Clyburn v. Clyburn

2025 Ohio 1759
CourtOhio Court of Appeals
DecidedMay 16, 2025
Docket2024-CA-34
StatusPublished

This text of 2025 Ohio 1759 (Clyburn v. Clyburn) is published on Counsel Stack Legal Research, covering Ohio Court of Appeals primary law. Counsel Stack provides free access to over 12 million legal documents including statutes, case law, regulations, and constitutions.

Bluebook
Clyburn v. Clyburn, 2025 Ohio 1759 (Ohio Ct. App. 2025).

Opinion

[Cite as Clyburn v. Clyburn, 2025-Ohio-1759.]

IN THE COURT OF APPEALS OF OHIO SECOND APPELLATE DISTRICT CHAMPAIGN COUNTY

BRANDON CLYBURN : : Appellant : C.A. No. 2024-CA-34 : v. : Trial Court Case No. 2024 DR 78 : MEGAN M. CLYBURN : (Appeal from Common Pleas Court- : Domestic Relations) Appellee : :

...........

OPINION

Rendered on May 16, 2025

MARK M. FEINSTEIN, Attorney for Appellant

TERRI L. PARMLEY, Attorney for Appellee

.............

EPLEY, P.J.

{¶ 1} Plaintiff-Appellant Brandon Clyburn appeals from the judgment of the

Champaign County Domestic Relations Court which awarded a dog to Defendant-

Appellee Megan M. Clyburn as property in the couple’s divorce.

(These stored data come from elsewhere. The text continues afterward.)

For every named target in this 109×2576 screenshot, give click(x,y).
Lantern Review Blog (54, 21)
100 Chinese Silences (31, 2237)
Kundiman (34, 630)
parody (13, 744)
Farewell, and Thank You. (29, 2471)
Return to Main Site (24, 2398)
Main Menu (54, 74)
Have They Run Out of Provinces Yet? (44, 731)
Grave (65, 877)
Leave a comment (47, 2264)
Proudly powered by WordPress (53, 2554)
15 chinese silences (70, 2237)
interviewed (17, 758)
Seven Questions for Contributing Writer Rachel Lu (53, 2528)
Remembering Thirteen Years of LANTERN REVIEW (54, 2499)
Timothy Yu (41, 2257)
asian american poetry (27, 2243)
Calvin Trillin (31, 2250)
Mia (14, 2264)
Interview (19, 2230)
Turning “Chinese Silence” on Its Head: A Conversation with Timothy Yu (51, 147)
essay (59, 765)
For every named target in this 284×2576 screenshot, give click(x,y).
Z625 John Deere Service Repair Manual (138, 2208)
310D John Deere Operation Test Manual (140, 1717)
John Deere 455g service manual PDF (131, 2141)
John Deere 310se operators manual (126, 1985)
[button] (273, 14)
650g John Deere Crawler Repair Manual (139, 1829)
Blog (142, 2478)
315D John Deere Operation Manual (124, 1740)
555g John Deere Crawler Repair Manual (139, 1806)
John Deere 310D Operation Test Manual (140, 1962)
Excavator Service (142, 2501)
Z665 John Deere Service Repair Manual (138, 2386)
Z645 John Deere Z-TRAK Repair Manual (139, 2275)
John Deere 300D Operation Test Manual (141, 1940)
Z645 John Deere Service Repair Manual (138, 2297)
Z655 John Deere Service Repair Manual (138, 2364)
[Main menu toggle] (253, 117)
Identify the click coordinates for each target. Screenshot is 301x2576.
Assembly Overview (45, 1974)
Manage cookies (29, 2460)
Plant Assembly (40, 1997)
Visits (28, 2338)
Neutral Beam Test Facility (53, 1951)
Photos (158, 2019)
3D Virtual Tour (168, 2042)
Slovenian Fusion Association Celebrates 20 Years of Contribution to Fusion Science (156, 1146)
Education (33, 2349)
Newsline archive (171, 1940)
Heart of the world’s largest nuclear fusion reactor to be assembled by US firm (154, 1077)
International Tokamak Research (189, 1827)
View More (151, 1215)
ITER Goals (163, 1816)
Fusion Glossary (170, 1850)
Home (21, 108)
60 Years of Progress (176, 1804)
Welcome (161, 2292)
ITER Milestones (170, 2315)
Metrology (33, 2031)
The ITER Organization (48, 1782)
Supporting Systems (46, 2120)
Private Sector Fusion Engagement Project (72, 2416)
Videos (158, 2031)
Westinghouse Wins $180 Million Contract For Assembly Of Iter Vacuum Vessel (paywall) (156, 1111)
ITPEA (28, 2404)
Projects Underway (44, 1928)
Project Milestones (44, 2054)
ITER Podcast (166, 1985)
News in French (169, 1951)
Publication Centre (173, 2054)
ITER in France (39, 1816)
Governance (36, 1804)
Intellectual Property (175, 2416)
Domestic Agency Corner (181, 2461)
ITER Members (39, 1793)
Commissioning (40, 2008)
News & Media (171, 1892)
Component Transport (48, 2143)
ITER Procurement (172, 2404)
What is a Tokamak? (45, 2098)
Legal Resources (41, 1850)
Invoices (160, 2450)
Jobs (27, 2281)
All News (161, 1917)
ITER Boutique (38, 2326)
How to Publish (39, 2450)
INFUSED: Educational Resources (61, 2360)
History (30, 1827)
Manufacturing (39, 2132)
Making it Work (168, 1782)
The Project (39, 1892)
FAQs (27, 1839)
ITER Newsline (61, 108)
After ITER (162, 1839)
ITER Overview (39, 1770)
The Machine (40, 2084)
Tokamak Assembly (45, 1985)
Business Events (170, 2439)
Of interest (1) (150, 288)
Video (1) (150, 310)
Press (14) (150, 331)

For the reasons that -2-

follow, the judgment of the trial court will be affirmed.

I. Facts and Procedural History

{¶ 2} Brandon and Megan Clyburn were married in Urbana on October 6, 2018.

The couple had no children, but in May 2019, they purchased a dog. The dog, which they

named Violet, was thought to be a “teddy bear breed” (a Maltese/Shih-Tzu mix), but it

turned out to be a mutt. Despite its non-designer bloodline, Violet was loved by both

parties.

{¶ 3} A few months after welcoming the dog into the family, Brandon and Megan

moved in with Brandon’s 84-year-old grandfather to help with his healthcare needs.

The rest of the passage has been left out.